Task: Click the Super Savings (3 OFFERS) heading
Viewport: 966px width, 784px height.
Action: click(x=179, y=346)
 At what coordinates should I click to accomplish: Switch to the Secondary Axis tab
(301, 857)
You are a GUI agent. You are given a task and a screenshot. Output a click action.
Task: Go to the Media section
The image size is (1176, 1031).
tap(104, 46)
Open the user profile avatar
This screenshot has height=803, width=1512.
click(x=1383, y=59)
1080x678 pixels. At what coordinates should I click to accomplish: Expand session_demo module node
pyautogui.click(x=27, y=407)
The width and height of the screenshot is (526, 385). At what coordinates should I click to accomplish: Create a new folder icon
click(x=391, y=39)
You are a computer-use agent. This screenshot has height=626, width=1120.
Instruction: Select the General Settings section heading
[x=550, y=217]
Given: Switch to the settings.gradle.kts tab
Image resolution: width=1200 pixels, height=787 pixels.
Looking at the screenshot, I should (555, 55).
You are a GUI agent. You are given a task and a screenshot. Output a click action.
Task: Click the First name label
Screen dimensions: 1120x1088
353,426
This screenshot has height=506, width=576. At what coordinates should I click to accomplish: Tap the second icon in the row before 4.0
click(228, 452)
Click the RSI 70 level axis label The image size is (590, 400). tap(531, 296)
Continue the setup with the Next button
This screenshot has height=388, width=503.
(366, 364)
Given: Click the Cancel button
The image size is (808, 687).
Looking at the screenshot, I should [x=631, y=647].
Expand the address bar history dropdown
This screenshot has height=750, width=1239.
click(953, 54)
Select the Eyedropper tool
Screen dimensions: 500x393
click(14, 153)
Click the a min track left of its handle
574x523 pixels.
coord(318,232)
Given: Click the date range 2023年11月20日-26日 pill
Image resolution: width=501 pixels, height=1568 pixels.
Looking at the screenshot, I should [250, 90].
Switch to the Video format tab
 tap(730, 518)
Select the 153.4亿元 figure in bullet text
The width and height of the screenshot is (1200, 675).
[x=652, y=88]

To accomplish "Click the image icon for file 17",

What is being asked => What you return should be the lines from the beginning of the records through the one that contains "Open the user profile avatar", repeated exactly and with no additions.

Answer space =>
Task: Click the Super Savings (3 OFFERS) heading
Viewport: 966px width, 784px height.
Action: click(x=179, y=346)
 At what coordinates should I click to accomplish: Switch to the Secondary Axis tab
(301, 857)
You are a GUI agent. You are given a task and a screenshot. Output a click action.
Task: Go to the Media section
The image size is (1176, 1031).
tap(104, 46)
Open the user profile avatar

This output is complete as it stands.